> [WHAT YOU ARE ASKED TO DO]
Every line of the entries below that carries the string "agent" should be copied.

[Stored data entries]
########################################

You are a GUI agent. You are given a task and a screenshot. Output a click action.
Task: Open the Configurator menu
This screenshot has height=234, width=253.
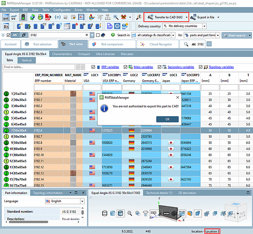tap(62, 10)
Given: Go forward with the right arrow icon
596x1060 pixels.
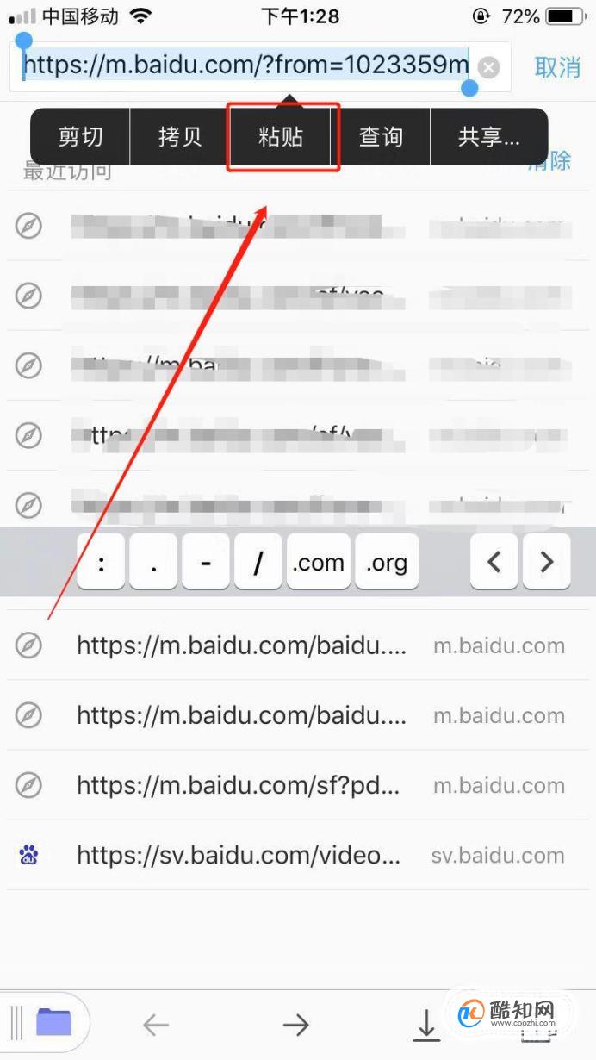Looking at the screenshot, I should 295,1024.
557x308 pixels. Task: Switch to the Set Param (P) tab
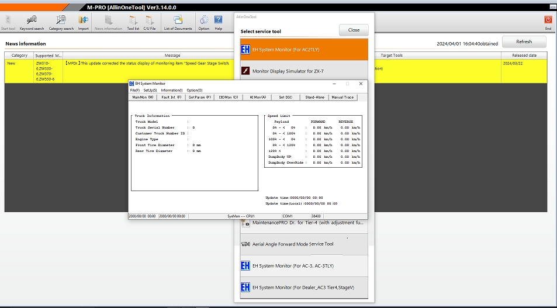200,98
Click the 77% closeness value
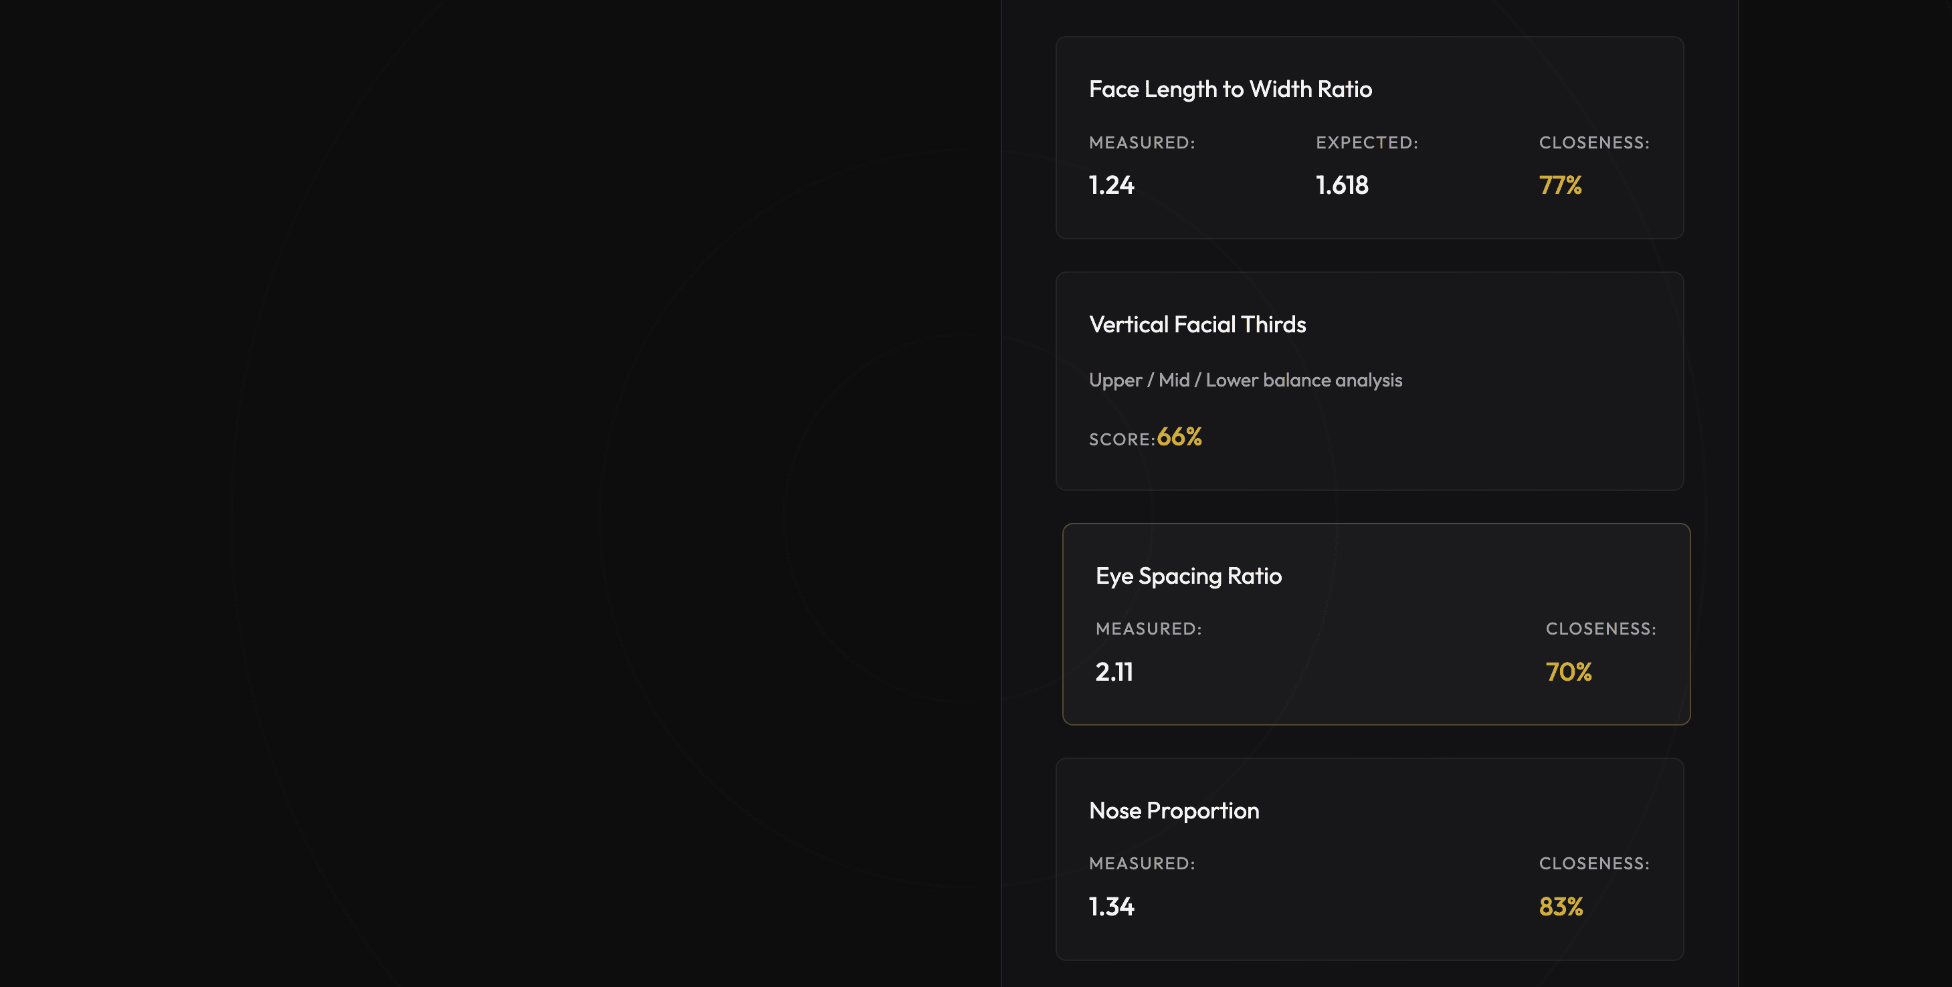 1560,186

########################################

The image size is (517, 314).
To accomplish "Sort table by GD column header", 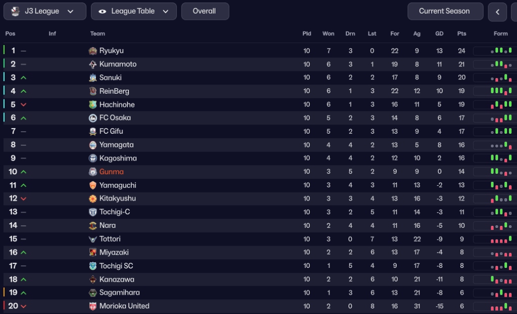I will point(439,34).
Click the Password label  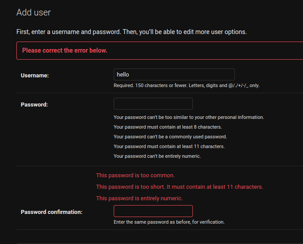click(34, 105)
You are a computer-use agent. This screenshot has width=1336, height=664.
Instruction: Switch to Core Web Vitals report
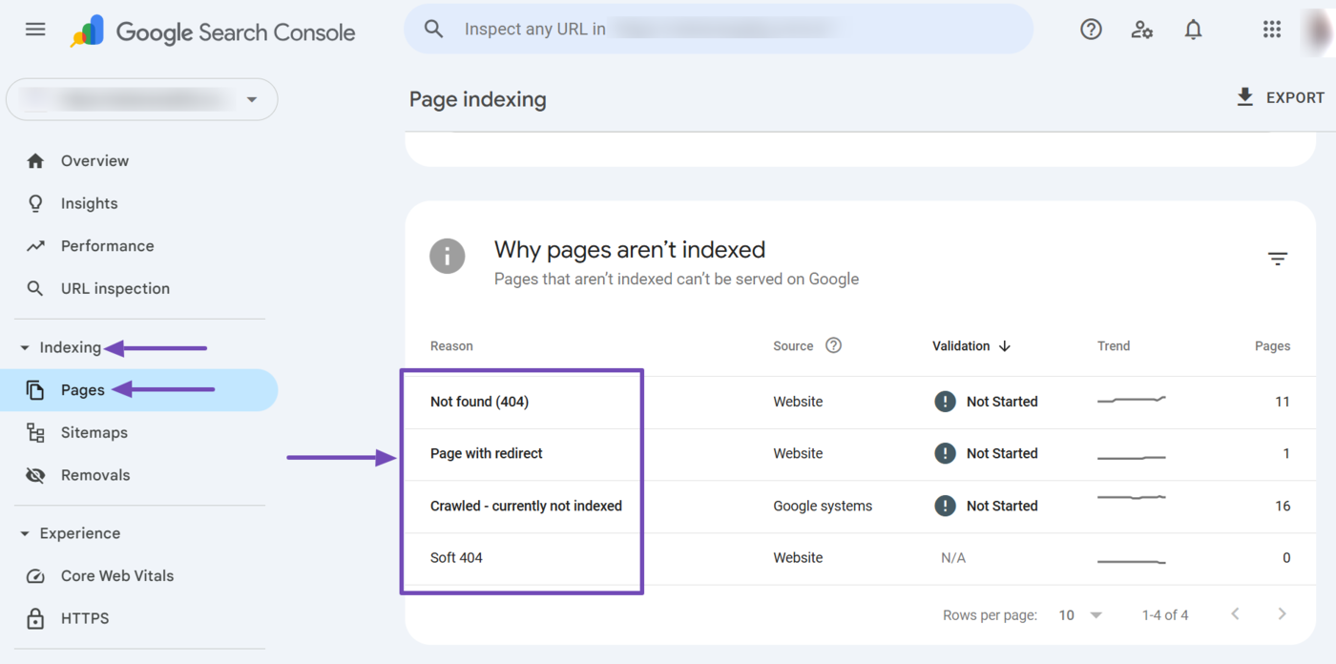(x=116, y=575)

########################################

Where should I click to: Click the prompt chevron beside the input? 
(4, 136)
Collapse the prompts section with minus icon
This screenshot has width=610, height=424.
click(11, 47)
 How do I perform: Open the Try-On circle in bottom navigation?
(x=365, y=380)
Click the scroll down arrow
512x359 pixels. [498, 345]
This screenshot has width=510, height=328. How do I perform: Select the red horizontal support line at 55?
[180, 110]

########################################

> [TASK OUTPUT]
You are a GUI agent. You are given a task and a screenshot. Output a click action.
You are a computer-use agent. This screenshot has width=1336, height=664.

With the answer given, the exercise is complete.